== Records supplied ==
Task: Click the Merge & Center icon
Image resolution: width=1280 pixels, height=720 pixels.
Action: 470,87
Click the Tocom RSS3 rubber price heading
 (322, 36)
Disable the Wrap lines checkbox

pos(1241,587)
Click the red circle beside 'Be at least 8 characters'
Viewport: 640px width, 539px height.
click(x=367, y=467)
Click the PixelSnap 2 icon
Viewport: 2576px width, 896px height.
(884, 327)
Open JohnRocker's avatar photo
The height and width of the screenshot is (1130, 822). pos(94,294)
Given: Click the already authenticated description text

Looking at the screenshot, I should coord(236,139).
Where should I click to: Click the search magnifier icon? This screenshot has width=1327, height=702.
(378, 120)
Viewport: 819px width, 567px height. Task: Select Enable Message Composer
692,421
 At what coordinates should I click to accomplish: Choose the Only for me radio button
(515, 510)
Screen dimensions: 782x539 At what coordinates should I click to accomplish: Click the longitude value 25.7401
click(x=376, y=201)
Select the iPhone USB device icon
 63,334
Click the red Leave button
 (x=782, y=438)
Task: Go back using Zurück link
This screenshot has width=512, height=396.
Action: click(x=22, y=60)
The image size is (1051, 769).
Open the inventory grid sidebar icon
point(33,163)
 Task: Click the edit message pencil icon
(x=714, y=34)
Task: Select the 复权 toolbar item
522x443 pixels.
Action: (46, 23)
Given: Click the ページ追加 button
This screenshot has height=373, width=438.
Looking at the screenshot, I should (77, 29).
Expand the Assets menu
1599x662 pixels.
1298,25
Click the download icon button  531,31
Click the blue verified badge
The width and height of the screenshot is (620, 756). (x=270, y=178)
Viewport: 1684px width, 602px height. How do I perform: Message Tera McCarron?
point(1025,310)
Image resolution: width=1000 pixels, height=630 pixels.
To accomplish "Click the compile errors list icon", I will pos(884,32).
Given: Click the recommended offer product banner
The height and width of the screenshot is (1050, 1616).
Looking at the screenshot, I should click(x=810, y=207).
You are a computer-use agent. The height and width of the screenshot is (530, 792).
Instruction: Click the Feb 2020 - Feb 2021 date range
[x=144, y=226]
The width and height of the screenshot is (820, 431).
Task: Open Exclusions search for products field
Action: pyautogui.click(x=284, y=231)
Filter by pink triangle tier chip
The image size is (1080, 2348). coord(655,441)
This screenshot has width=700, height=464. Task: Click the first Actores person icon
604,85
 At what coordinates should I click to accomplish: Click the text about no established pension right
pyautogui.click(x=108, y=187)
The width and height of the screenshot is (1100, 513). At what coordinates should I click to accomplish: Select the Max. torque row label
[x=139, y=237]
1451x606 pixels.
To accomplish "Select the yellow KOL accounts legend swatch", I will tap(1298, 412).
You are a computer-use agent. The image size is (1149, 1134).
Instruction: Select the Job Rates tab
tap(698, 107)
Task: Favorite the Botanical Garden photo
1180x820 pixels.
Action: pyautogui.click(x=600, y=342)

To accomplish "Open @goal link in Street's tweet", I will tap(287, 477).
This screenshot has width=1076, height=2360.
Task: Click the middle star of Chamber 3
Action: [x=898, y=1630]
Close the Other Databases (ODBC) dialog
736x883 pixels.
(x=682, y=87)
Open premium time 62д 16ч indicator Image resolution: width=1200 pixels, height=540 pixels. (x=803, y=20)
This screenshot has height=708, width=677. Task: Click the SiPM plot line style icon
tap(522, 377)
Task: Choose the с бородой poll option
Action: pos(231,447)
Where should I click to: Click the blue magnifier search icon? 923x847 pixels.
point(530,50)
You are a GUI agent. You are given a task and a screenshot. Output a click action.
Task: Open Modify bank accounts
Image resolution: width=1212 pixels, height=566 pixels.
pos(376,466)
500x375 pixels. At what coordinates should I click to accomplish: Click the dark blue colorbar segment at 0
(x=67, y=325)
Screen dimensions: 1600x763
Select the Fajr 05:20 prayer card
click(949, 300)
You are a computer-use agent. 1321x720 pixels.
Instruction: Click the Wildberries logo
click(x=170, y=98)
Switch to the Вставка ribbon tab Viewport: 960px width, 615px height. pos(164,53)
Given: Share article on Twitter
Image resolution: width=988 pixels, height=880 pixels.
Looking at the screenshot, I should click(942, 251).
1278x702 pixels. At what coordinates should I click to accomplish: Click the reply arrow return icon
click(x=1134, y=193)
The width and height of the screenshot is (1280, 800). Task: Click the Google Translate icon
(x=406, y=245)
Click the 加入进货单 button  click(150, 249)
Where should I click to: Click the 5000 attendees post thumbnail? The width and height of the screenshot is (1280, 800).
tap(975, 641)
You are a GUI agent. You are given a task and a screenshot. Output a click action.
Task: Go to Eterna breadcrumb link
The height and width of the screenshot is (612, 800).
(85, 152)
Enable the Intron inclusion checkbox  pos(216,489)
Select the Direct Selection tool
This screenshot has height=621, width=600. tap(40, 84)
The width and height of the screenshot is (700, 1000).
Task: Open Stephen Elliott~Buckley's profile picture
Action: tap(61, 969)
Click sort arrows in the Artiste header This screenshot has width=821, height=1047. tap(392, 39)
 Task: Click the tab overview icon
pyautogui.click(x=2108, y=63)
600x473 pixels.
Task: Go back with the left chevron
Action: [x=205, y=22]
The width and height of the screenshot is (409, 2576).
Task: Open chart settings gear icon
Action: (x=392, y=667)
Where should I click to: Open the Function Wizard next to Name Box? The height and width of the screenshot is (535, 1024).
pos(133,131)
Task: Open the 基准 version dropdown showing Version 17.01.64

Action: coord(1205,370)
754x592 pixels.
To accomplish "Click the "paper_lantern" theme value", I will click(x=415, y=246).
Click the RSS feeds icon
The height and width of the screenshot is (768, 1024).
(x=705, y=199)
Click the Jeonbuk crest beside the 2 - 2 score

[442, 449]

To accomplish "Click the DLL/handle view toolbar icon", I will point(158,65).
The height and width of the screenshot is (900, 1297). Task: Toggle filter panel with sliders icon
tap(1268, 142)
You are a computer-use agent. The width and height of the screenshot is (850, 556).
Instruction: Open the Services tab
===
● Activity:
Restate the listing in full, preserving every word.

● Exercise response:
Task: Click the Merge & Center icon
Image resolution: width=1280 pixels, height=720 pixels.
Action: 470,87
Click the Tocom RSS3 rubber price heading
 (322, 36)
Disable the Wrap lines checkbox

pos(1241,587)
Click the red circle beside 'Be at least 8 characters'
Viewport: 640px width, 539px height.
click(x=367, y=467)
Click the PixelSnap 2 icon
Viewport: 2576px width, 896px height.
(884, 327)
Open JohnRocker's avatar photo
The height and width of the screenshot is (1130, 822). pos(94,294)
Given: Click the already authenticated description text

Looking at the screenshot, I should coord(236,139).
Where should I click to: Click the search magnifier icon? This screenshot has width=1327, height=702.
(378, 120)
Viewport: 819px width, 567px height. Task: Select Enable Message Composer
692,421
 At what coordinates should I click to accomplish: Choose the Only for me radio button
(515, 510)
Screen dimensions: 782x539 At what coordinates should I click to accomplish: Click the longitude value 25.7401
click(x=376, y=201)
Select the iPhone USB device icon
 63,334
Click the red Leave button
 (x=782, y=438)
Task: Go back using Zurück link
This screenshot has width=512, height=396.
Action: click(x=22, y=60)
The image size is (1051, 769).
Open the inventory grid sidebar icon
point(33,163)
 Task: Click the edit message pencil icon
(x=714, y=34)
Task: Select the 复权 toolbar item
522x443 pixels.
Action: (46, 23)
Given: Click the ページ追加 button
This screenshot has height=373, width=438.
Looking at the screenshot, I should (77, 29).
Expand the Assets menu
1599x662 pixels.
1298,25
Click the download icon button  531,31
Click the blue verified badge
The width and height of the screenshot is (620, 756). (x=270, y=178)
Viewport: 1684px width, 602px height. How do I perform: Message Tera McCarron?
point(1025,310)
Image resolution: width=1000 pixels, height=630 pixels.
To accomplish "Click the compile errors list icon", I will pos(884,32).
Given: Click the recommended offer product banner
The height and width of the screenshot is (1050, 1616).
Looking at the screenshot, I should click(x=810, y=207).
You are a computer-use agent. The height and width of the screenshot is (530, 792).
Instruction: Click the Feb 2020 - Feb 2021 date range
[x=144, y=226]
The width and height of the screenshot is (820, 431).
Task: Open Exclusions search for products field
Action: pyautogui.click(x=284, y=231)
Filter by pink triangle tier chip
The image size is (1080, 2348). coord(655,441)
This screenshot has width=700, height=464. Task: Click the first Actores person icon
604,85
 At what coordinates should I click to accomplish: Click the text about no established pension right
pyautogui.click(x=108, y=187)
The width and height of the screenshot is (1100, 513). At what coordinates should I click to accomplish: Select the Max. torque row label
[x=139, y=237]
1451x606 pixels.
To accomplish "Select the yellow KOL accounts legend swatch", I will tap(1298, 412).
You are a computer-use agent. The image size is (1149, 1134).
Instruction: Select the Job Rates tab
tap(698, 107)
Task: Favorite the Botanical Garden photo
1180x820 pixels.
Action: pyautogui.click(x=600, y=342)

To accomplish "Open @goal link in Street's tweet", I will tap(287, 477).
This screenshot has width=1076, height=2360.
Task: Click the middle star of Chamber 3
Action: [x=898, y=1630]
Close the Other Databases (ODBC) dialog
736x883 pixels.
(x=682, y=87)
Open premium time 62д 16ч indicator Image resolution: width=1200 pixels, height=540 pixels. (x=803, y=20)
This screenshot has height=708, width=677. Task: Click the SiPM plot line style icon
tap(522, 377)
Task: Choose the с бородой poll option
Action: pos(231,447)
Where should I click to: Click the blue magnifier search icon? 923x847 pixels.
point(530,50)
You are a GUI agent. You are given a task and a screenshot. Output a click action.
Task: Open Modify bank accounts
Image resolution: width=1212 pixels, height=566 pixels.
pos(376,466)
500x375 pixels. At what coordinates should I click to accomplish: Click the dark blue colorbar segment at 0
(x=67, y=325)
Screen dimensions: 1600x763
Select the Fajr 05:20 prayer card
click(949, 300)
You are a computer-use agent. 1321x720 pixels.
Instruction: Click the Wildberries logo
click(x=170, y=98)
Switch to the Вставка ribbon tab Viewport: 960px width, 615px height. pos(164,53)
Given: Share article on Twitter
Image resolution: width=988 pixels, height=880 pixels.
Looking at the screenshot, I should click(942, 251).
1278x702 pixels. At what coordinates should I click to accomplish: Click the reply arrow return icon
click(x=1134, y=193)
The width and height of the screenshot is (1280, 800). Task: Click the Google Translate icon
(x=406, y=245)
Click the 加入进货单 button  click(150, 249)
Where should I click to: Click the 5000 attendees post thumbnail? The width and height of the screenshot is (1280, 800).
tap(975, 641)
You are a GUI agent. You are given a task and a screenshot. Output a click action.
Task: Go to Eterna breadcrumb link
The height and width of the screenshot is (612, 800).
(85, 152)
Enable the Intron inclusion checkbox  pos(216,489)
Select the Direct Selection tool
This screenshot has height=621, width=600. tap(40, 84)
The width and height of the screenshot is (700, 1000).
Task: Open Stephen Elliott~Buckley's profile picture
Action: tap(61, 969)
Click sort arrows in the Artiste header This screenshot has width=821, height=1047. tap(392, 39)
 Task: Click the tab overview icon
pyautogui.click(x=2108, y=63)
600x473 pixels.
Task: Go back with the left chevron
Action: [x=205, y=22]
The width and height of the screenshot is (409, 2576).
Task: Open chart settings gear icon
Action: (x=392, y=667)
Where should I click to: Open the Function Wizard next to Name Box? The height and width of the screenshot is (535, 1024).
pos(133,131)
Task: Open the 基准 version dropdown showing Version 17.01.64

Action: coord(1205,370)
754x592 pixels.
To accomplish "Click the "paper_lantern" theme value", I will click(x=415, y=246).
Click the RSS feeds icon
The height and width of the screenshot is (768, 1024).
(x=705, y=199)
Click the Jeonbuk crest beside the 2 - 2 score

[442, 449]

To accomplish "Click the DLL/handle view toolbar icon", I will point(158,65).
The height and width of the screenshot is (900, 1297). Task: Toggle filter panel with sliders icon
tap(1268, 142)
You are a computer-use agent. The width and height of the screenshot is (850, 556).
Instruction: Open the Services tab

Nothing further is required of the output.